═══ SOURCE DOCUMENT

Living the Questions—Review 3
In this series, we’re reviewing the book, Living the Questions: The Wisdom of Progressive Christianity, by David M. Felten and Jeff Procter-Murphy. In this post, we’ll review chapters 5 - 7 and finish of the first section.
Chapter 5: Lives of Jesus
This chapter brings us the story of Jesus in the four gospels — Matthew, Mark, Luke, and John. Or should that be stories. Felten and Procter-Murphy point out that four books bring four distinct visions of Jesus.
John Dominic Crossan likes to say that there’s really only one Gospel in the Bible and four “according tos.” Crossan believes that the life of Jesus has too much meaning to be limited to only one telling that followers would be tempted to literalize and venerate. The four “according tos” give us four very different glimpses of Jesus. Despite efforts to the contrary, they defy synthesis (pg. 42).
I really appreciate this. For me, and this will be a very bad analogy, I look at the gospels like four television news crews all covering the same story. There’ll be bits and pieces that are the same with some variations. Two of them may interview one witness while the other two ignore her. And even then, those two interviews will be slightly different because of the questions the reporter asks. Three get almost the same exact camera angle but the fourth changes it because she feels it’s a more dramatic shot. And on and on and on it goes.
Now, the difference, obviously, is that the news crews are based in our time. They look at things like we do. Sure, they may emphasise different things, but the bottom line is the same—they want to get at the “facts.” And, in our culture, facts equal “truth.” And that’s a problem when we read the Bible. We expect it to be the same way. And it’s not. Not by a long shot. If we can grasp that, we’re well on our way to having a better understanding of what the writers were trying to tell us.
And it’s just at that point that I think Felten and Procter-Murphy miss it. On page 45, after giving a summary of each gospel, they state, “Each of these authors brings his own bias and agenda to his Gospel. While that makes the gospels unreliable historical documents, it does make them lively telling contributions to the biblical narrative as a whole” (emphasis added). To me, that’s a huge misreading and misunderstanding of the gospels. Everyone who has ever written a biography or covered an historical event “brings his own bias and agenda” to the story.
Tom Wright points this out in his book, How God Became King: The Forgotten Stories of the gospels. He maintains that the gospels are biographies.
When you compare the gospels with ancient Greek or Roman “biographies,” they match up quite well...No history, no biography, ever tells you everything. All history selects and arranges, not to falsify but to highlight what is significant. And when, in Greco-Roman biography, the death of the central figure is particularly important, it is given special treatment. Think of Socrates or Julius Caesar...[The four gospels] are not merely reflections of the faith the later church projected onto a screen that the earliest evangelists themselves knew to be fictional. They present themselves as biographies, biographies of Jesus. But they are biographies with a difference. One can imagine how this might work. Someone might write a biography of Abraham Lincoln that was at the same time designed to show the way in which the old America of the original revolution was passing away, never to return (pp. 62-63).

══════
═══ RECORDS SUPPLIED

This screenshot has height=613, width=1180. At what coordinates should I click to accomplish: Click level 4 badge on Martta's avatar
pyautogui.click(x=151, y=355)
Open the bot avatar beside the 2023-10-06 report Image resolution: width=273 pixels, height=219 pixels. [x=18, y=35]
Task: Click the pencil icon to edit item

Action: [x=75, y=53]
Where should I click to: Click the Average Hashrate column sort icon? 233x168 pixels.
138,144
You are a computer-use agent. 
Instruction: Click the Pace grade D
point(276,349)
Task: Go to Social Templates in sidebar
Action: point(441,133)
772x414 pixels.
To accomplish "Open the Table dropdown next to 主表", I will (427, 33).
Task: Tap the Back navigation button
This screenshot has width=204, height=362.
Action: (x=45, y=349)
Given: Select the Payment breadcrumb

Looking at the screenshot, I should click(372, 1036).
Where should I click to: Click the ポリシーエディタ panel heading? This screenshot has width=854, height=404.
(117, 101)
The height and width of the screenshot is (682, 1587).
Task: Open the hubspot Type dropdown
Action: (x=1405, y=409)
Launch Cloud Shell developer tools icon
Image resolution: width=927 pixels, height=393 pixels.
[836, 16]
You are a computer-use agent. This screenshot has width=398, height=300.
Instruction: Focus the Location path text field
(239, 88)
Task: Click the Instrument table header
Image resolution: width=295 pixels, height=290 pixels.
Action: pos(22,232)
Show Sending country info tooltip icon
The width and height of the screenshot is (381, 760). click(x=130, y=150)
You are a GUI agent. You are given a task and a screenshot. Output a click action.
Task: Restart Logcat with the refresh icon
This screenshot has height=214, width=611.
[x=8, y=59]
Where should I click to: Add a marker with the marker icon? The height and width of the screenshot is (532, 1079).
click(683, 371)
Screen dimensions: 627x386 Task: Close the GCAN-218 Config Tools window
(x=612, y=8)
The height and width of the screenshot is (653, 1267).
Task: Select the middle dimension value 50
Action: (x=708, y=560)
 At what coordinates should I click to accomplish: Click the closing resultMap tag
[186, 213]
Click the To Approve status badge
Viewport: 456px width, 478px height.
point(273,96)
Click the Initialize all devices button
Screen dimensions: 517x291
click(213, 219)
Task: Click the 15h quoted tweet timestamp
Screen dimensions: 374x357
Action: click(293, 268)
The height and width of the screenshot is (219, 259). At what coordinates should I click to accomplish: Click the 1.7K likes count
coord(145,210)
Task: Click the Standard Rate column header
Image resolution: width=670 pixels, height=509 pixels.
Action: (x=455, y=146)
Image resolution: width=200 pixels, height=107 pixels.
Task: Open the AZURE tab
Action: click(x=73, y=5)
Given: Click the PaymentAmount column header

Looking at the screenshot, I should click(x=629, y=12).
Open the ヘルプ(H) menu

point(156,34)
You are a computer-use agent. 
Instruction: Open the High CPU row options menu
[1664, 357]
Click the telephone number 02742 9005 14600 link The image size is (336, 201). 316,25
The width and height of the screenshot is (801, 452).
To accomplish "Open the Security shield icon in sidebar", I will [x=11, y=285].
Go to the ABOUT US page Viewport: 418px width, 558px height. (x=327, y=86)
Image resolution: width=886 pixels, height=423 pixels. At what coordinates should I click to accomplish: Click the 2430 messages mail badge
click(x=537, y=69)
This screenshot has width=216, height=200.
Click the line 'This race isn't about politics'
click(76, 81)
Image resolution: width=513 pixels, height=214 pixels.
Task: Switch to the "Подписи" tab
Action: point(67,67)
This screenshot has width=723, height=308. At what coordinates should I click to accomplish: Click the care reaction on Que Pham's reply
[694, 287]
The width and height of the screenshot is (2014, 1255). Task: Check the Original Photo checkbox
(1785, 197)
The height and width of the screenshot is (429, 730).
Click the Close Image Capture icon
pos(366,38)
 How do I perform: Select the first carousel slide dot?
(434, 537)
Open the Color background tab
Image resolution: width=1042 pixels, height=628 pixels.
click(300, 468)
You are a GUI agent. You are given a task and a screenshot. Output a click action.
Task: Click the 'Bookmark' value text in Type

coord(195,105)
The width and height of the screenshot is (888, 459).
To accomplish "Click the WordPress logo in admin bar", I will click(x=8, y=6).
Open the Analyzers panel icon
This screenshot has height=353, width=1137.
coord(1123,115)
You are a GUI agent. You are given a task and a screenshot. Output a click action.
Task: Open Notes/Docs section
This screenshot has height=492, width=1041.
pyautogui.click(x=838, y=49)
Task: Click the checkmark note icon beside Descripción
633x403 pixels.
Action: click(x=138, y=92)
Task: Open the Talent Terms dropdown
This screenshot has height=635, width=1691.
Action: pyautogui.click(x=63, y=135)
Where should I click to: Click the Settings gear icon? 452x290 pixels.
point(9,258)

══════

PROBLEM TO WORK ON
Extend the review of Living the Questions with a few more paragraphs, starting right after its last sentence.

IN RESPONSE
That’s the key that Felten and Procter-Murphy don’t seem to grasp. I’m all for re-reading the gospels; of looking at them in a different light. But make no mistake—the gospels “present themselves as biographies” from a ancient Greco-Roman standpoint, not a 21st century one.
At another point, they even say that the gospels of Matthew and Luke “creatively plagiarized” the gospel of Mark. That’s a modern concept that a first century scribe just wouldn’t grasp. That’s not how they would have seen it. Plagiarism is a derogatory term in our culture that has very harsh consequences. When saying that about an ancient text, especially when it’s the Bible, in my mind, it creates a tension that’s completely unnecessary and unfounded. It’s to simply misunderstand the world in which these documents were written.
And, for me, that’s my main complaint with this book. It seems that Felten and Procter-Murphy look at the Bible from a 21st century understanding. And while that certainly can’t be helped, they leave out one of the most important parts of biblical study — seeing the Bible from ancient eyes. Before we can find things to apply to our own lives, that work must be done prior to anything else. Once that’s done, in my opinion, one will see that the gospels tell the story of the long promised Realm of G‑d coming into the world through this strange and wildly misunderstood person of Jesus the Nazarene. Not only that, they speak to the harsh reality of what that means for the existing power systems of their day.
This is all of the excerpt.